Sur les frais liés à l’instance :
9. M. C ayant été admis à l’aide juridictionnelle, son avocate peut se prévaloir des dispositions des articles L. 761-1 du code de justice administrative et 37 de la loi du 10 juillet 1991. Il y a lieu, dans les circonstances de l’espèce, sous réserve que Me Maire, avocate de M. C, renonce à percevoir la somme correspondant à la part contributive de l’Etat, de mettre à la charge de l’Etat le versement à Me Maire de la somme de 1 200 euros sur le fondement de ces dispositions.
D E C I D E :
Article 1er : La décision implicite par laquelle le préfet de police a refusé de délivrer une carte de séjour temporaire portant la mention « vie privée et familiale » à M. C est annulée.

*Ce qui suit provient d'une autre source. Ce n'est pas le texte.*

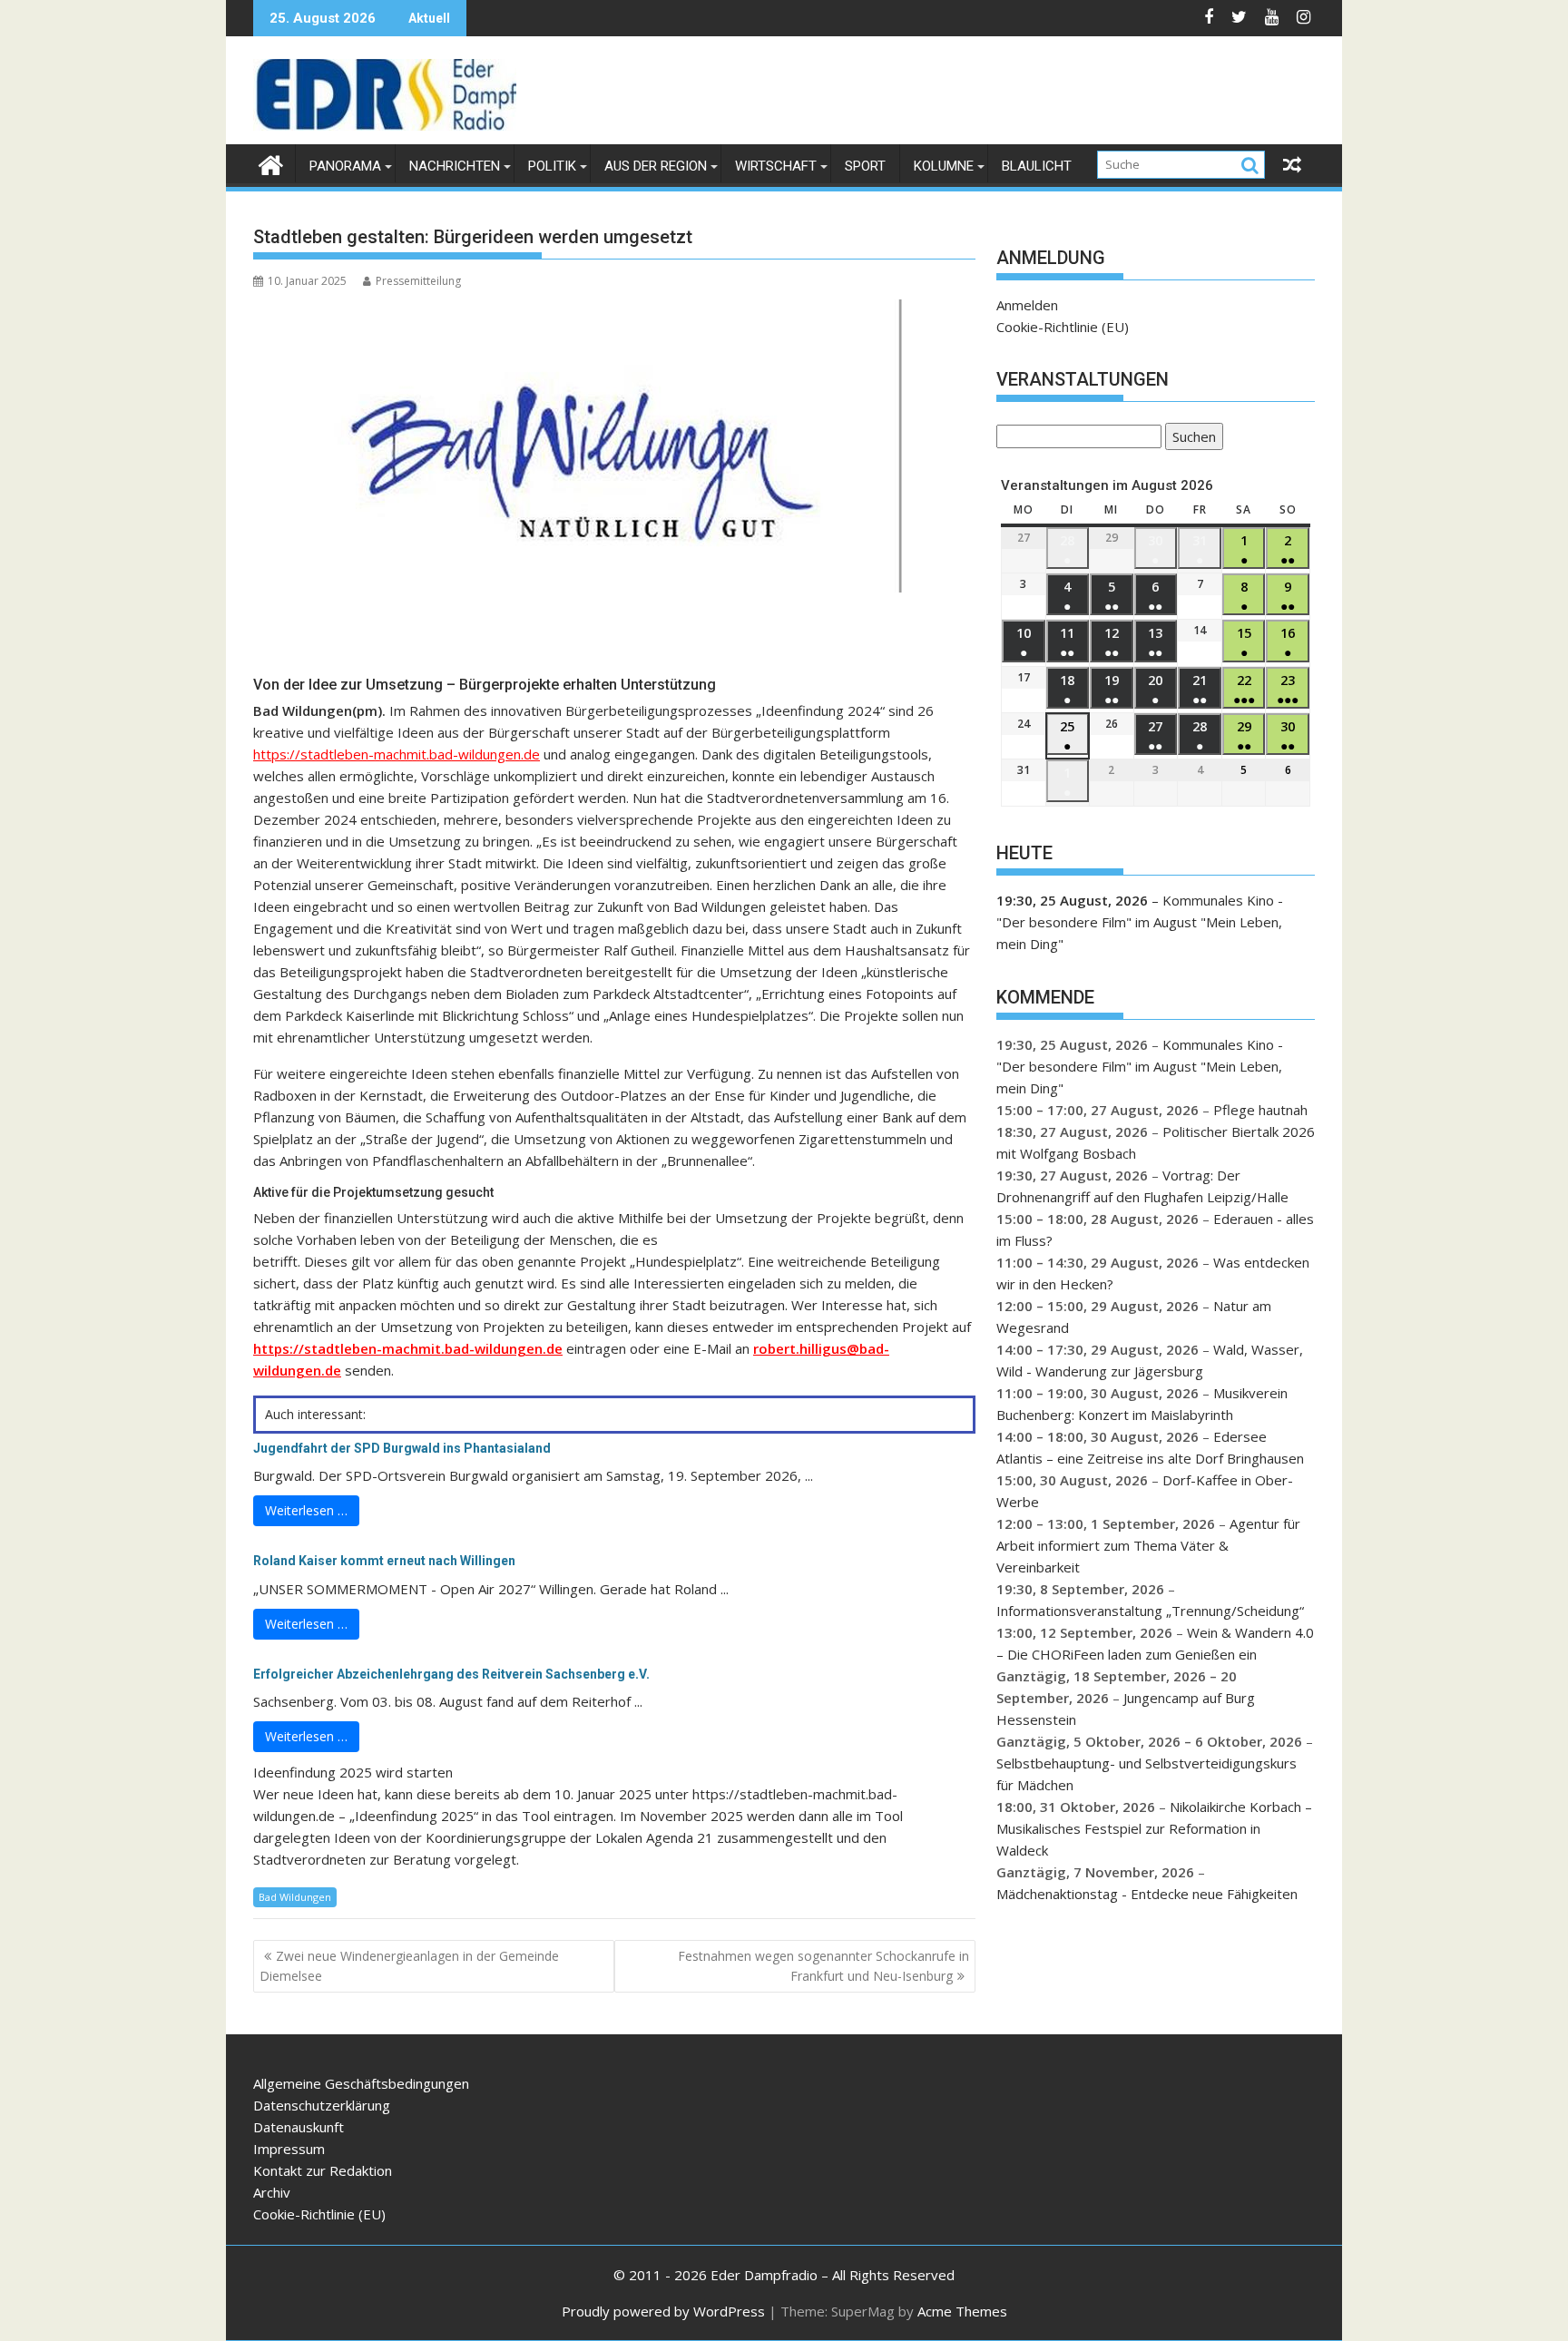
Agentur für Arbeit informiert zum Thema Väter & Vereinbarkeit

Article 2 : Il est enjoint au préfet de police, ou à tout autre préfet territorialement compétent, de délivrer une carte de séjour temporaire portant la mention « vie privée et familiale » à M. C dans un délai de trois mois à compter de la notification du présent jugement, sauf changement de circonstance de droit ou de fait qui y ferait obstacle.
Article 3 : L’Etat versera la somme de 1 200 euros à Me Maire, avocate de M. C, sur le fondement des dispositions des articles L. 761-1 du code de justice administrative et 37 de la loi du 10 juillet 1991, sous réserve que cette dernière renonce à percevoir la somme correspondant à la part contributive de l’Etat.

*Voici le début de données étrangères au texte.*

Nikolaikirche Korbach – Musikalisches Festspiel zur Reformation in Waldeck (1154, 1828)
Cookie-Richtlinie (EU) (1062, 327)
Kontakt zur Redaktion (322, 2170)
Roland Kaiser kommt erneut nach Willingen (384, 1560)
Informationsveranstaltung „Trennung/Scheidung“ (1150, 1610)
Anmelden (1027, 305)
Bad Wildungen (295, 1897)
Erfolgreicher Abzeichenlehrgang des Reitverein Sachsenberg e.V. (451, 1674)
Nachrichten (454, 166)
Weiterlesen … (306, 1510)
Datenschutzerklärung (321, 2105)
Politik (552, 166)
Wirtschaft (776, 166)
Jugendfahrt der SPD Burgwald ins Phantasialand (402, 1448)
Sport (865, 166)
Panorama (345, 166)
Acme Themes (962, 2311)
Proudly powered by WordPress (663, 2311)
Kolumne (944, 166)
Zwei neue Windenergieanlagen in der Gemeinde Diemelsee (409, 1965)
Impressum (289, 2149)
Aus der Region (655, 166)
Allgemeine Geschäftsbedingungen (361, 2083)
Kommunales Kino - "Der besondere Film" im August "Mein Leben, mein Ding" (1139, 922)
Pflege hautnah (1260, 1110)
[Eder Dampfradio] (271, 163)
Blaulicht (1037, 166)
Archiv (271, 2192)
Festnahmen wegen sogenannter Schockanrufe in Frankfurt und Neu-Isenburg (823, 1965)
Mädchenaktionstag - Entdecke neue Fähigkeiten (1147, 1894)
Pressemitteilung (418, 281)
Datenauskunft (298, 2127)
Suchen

Article 4 : Le surplus des conclusions de la requête est rejeté.
Article 5 : Le présent jugement sera notifié à M. B C et au préfet de police.
Délibéré après l’audience du 13 mai 2025, à laquelle siégeaient :
Mme Bailly, présidente,
M. Marthinet, premier conseiller,
Mme Madé, première conseillère.
Rendu public par mise à disposition au greffe le 27 mai 2025.
La rapporteure,
C. MADÉ
La présidente,
P. BAILLYLe greffier,
Y. FADEL
La République mande et ordonne au préfet de police, en ce qui le concerne, ou à tous commissaires de justice à ce requis, en ce qui concerne les voies de droit commun contre les parties privées, de pourvoir à l’exécution de la présente décision.